Question

The distance $x$ descended by a parachuter is satisfied by the differential equation, ${\left(\frac{dx}{dt}\right)}^2=k^2[1-e^{-2gx/k^2}]$.where ,$k,g$ are constants.If $x=0$ at $t=0$ then which of the following is the correct solution?
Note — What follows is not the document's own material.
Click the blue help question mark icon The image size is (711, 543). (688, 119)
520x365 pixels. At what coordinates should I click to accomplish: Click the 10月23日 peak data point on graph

• A. $x=\frac{k^2}{g}\log \cos \frac{gt}{k}$
• B. $x=\frac{k^2}{g}\log \sin h\frac{gt}{k}$
• C. $x=\frac{k^2}{g}\log \cos h\frac{gt}{k}$
• D. $x=\frac{k^2}{g}\log \tan h\frac{gt}{k}$

Answer 1

The correct option is C $x=\frac{k^2}{g}\log \cos h\frac{gt}{k}$

We have $\frac{dx}{dt}b=k\sqrt{1-e^{-2gx/k^2}}$

$\therefore \frac{dx}{\sqrt{1-e^{-2gx/k^2}}}=kdt$

Let $\sqrt{1-e^{-2gx/k^2}}=u$ $\therefore 1-u^2{e}^{-2gx/k^2}=u^2$

$\therefore e^{-2gx/k^2}\cdot \frac{g}{k^2}\cdot dx=udu$ $\therefore (1-u^2)\frac{g}{k^2}dx=udu$

$\therefore dx=\frac{k^2}{g}\cdot \frac{u}{1-u^2}du$

Hence, from (1), we get

$\frac{k^2}{g}\cdot \frac{u}{1-u^2}\frac{1}{u}du=kdt$ $\therefore \frac{g}{g}\cdot \frac{du}{1-u^2}=dt+c$

By integration, $\frac{k}{g}\cdot \frac{1}{2}\log \left(\frac{1+u}{1-u}\right)=t+c$

But $\frac{1}{2}\log \left(\frac{1+u}{1-u}\right)=\tan h^{-1}u$ $\therefore \frac{k}{g}\tan h^{-1}u=t+c$

But by data when $t=0,x=0$ and hence $u=0$ $\therefore c=0$

Therefore, $\frac{k}{g}\tan h^{-1}u=t$ $\therefore \frac{k}{g}\tan h^{-1}u=\frac{gt}{k}$

$\Rightarrow u=\tan h\frac{gt}{k}$ $\therefore u^2=\tan h^2\left(\frac{gt}{k}\right)$

$\Rightarrow 1-e^{-2gx/k^2}=\tan h^2\left(\frac{gt}{k}\right)$

$\Rightarrow e^{-2gx/k^2}=\tan h^2\left(\frac{gt}{k}\right)=\sec h^2\left(\frac{gt}{k}\right)$

$\Rightarrow e^{2gx/k^2}=\cos h^2\left(\frac{gt}{k}\right)$ $\Rightarrow \frac{2gx}{k^2}=2\log \cos h\left(\frac{gt}{k}\right)$

$\Rightarrow x=\frac{k^2}{g}\log \cos h\left(\frac{gt}{k}\right)$.